What is expected = Your answer should be the lines below from the one with "Click the lower-left skating fox" to the one with "Click the 'care of devotees' tag", both included, given again exactly and with nothing added.

------------------------------------------------

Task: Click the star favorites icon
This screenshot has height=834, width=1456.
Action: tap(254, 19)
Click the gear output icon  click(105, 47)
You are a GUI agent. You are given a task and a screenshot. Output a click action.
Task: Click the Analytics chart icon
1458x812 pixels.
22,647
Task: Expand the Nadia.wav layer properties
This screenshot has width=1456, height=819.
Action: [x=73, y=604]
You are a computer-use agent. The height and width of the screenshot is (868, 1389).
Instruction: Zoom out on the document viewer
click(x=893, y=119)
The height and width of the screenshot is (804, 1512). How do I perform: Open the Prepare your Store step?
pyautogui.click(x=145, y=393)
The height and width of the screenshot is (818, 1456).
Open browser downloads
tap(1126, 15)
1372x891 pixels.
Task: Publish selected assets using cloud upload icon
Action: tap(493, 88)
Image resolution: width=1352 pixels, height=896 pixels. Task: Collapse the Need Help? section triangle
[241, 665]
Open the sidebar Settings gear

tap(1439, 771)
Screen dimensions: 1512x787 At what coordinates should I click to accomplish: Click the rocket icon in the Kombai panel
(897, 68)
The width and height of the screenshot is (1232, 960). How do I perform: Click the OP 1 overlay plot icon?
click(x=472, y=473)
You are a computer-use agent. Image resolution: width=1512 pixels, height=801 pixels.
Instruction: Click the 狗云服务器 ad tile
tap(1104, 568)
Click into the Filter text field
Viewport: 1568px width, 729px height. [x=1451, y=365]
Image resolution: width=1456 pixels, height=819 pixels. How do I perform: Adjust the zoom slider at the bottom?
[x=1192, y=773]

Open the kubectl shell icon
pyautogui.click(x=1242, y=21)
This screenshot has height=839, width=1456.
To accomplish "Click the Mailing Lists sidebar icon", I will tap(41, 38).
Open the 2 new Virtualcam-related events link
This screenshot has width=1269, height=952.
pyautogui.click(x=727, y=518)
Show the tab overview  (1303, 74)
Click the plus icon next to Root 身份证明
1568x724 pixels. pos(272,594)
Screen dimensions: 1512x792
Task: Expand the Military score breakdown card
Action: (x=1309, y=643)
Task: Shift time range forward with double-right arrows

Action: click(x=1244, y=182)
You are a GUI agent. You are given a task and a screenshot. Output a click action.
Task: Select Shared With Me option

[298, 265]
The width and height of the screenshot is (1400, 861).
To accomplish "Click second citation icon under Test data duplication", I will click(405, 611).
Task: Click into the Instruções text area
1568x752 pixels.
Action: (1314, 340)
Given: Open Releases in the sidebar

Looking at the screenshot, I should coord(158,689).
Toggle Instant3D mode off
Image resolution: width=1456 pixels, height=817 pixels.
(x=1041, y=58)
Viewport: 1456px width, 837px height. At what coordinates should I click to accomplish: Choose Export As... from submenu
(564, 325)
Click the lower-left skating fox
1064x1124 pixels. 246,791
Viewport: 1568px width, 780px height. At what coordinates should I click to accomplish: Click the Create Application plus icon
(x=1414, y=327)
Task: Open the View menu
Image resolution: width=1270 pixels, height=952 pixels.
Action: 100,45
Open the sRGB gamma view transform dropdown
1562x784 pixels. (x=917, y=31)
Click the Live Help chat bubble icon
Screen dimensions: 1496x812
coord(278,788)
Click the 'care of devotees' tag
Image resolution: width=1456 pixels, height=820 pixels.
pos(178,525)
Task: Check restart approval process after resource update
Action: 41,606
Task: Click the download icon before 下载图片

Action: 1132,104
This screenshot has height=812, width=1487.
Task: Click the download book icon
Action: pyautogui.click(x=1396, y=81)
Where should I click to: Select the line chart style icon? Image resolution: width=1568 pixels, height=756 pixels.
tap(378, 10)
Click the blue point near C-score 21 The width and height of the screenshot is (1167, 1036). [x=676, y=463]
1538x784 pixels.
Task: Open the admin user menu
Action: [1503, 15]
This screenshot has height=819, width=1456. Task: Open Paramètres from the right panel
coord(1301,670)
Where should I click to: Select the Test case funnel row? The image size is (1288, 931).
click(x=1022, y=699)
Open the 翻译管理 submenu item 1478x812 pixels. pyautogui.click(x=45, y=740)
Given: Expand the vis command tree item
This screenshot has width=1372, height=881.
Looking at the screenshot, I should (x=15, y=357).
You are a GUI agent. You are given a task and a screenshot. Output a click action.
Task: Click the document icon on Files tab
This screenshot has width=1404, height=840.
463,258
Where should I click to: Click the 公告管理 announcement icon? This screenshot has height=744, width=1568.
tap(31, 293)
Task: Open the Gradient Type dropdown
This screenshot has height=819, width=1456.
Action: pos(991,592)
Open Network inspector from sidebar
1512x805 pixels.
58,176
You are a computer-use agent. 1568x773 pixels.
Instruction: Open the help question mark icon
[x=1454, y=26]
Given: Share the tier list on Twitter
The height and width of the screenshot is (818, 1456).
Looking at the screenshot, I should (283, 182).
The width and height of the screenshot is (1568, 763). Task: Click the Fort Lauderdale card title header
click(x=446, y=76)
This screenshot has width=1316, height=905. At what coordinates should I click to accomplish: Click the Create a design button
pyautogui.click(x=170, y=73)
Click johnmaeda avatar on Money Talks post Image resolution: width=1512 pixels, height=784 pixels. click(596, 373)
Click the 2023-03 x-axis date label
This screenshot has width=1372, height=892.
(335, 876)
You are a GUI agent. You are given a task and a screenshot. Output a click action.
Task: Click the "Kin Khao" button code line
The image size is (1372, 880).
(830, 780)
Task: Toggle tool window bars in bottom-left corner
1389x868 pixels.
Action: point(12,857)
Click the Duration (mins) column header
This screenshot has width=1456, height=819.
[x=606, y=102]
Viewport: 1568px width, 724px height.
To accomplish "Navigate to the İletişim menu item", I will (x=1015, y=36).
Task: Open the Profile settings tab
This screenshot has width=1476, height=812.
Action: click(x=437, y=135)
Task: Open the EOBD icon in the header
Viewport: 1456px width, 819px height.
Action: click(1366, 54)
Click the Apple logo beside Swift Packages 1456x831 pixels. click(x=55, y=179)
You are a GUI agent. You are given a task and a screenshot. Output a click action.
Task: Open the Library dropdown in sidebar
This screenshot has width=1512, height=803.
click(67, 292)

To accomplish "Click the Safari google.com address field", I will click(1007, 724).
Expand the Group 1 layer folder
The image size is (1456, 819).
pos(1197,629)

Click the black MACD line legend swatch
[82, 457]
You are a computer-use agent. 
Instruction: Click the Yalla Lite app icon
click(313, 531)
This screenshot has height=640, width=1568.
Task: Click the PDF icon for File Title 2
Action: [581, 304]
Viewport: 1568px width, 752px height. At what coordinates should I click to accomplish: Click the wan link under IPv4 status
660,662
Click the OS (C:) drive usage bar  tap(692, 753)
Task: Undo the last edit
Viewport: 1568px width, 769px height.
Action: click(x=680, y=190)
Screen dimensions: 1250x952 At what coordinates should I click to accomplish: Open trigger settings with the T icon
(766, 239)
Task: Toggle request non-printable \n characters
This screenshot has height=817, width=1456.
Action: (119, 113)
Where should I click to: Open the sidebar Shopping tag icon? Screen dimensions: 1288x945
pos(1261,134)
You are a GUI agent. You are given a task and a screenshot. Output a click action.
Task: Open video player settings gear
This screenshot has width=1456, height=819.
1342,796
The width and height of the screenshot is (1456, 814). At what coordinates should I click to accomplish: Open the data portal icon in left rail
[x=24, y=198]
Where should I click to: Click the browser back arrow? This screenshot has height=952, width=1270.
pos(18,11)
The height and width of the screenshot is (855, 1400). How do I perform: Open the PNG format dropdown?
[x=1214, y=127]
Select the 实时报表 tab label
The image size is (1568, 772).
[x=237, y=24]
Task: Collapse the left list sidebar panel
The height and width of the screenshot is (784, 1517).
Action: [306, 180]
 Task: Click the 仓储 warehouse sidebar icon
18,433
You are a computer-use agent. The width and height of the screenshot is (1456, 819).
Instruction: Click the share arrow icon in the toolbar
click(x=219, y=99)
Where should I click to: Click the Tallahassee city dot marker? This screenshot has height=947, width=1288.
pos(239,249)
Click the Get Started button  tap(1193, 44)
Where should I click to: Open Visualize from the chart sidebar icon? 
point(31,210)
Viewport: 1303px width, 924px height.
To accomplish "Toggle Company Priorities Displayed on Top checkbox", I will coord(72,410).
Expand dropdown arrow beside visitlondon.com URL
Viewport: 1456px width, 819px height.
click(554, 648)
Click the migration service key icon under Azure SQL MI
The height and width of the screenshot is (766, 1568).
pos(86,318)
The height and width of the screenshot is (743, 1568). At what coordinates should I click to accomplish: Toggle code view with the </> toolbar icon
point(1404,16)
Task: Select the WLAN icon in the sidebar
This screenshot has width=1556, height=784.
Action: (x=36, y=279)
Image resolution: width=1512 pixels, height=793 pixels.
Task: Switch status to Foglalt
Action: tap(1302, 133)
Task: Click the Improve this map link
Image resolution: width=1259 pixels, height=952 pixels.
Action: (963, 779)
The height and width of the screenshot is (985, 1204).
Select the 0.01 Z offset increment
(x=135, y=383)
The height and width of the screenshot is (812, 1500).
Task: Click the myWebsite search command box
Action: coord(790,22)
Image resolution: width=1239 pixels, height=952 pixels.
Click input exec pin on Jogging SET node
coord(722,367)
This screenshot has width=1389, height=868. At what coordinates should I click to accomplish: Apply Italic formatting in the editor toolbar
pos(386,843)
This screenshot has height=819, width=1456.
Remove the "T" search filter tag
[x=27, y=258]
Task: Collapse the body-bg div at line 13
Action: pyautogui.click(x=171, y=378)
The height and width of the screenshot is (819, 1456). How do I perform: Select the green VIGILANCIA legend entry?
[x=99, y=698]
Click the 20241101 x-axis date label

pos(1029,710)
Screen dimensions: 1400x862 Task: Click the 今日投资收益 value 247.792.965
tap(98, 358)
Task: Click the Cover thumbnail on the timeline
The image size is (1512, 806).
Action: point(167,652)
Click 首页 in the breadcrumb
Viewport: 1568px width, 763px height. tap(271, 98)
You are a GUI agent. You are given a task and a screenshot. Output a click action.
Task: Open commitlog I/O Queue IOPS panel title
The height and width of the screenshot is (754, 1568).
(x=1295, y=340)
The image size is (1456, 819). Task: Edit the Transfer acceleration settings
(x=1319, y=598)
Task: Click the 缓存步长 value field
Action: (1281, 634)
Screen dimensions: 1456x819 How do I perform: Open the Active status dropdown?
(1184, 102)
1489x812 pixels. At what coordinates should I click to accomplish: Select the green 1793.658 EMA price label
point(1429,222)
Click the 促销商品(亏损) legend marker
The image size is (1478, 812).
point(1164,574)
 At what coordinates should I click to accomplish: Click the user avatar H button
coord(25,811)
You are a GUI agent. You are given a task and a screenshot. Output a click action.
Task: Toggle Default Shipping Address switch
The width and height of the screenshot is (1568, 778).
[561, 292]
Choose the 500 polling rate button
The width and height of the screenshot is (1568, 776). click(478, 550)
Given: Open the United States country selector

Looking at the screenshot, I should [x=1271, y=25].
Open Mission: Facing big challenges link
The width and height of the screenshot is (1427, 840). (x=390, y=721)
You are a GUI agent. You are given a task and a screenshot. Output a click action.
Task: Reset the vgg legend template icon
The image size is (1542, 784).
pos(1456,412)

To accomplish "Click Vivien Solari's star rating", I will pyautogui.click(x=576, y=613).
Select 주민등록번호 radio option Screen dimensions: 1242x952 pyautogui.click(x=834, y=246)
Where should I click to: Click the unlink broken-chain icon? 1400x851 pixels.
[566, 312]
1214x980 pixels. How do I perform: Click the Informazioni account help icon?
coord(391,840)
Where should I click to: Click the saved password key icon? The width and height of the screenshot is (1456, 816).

------------------------------------------------

Answer =
Click the lower-left skating fox
1064x1124 pixels. 246,791
Viewport: 1568px width, 780px height. At what coordinates should I click to accomplish: Click the Create Application plus icon
(x=1414, y=327)
Task: Open the View menu
Image resolution: width=1270 pixels, height=952 pixels.
Action: 100,45
Open the sRGB gamma view transform dropdown
1562x784 pixels. (x=917, y=31)
Click the Live Help chat bubble icon
Screen dimensions: 1496x812
coord(278,788)
Click the 'care of devotees' tag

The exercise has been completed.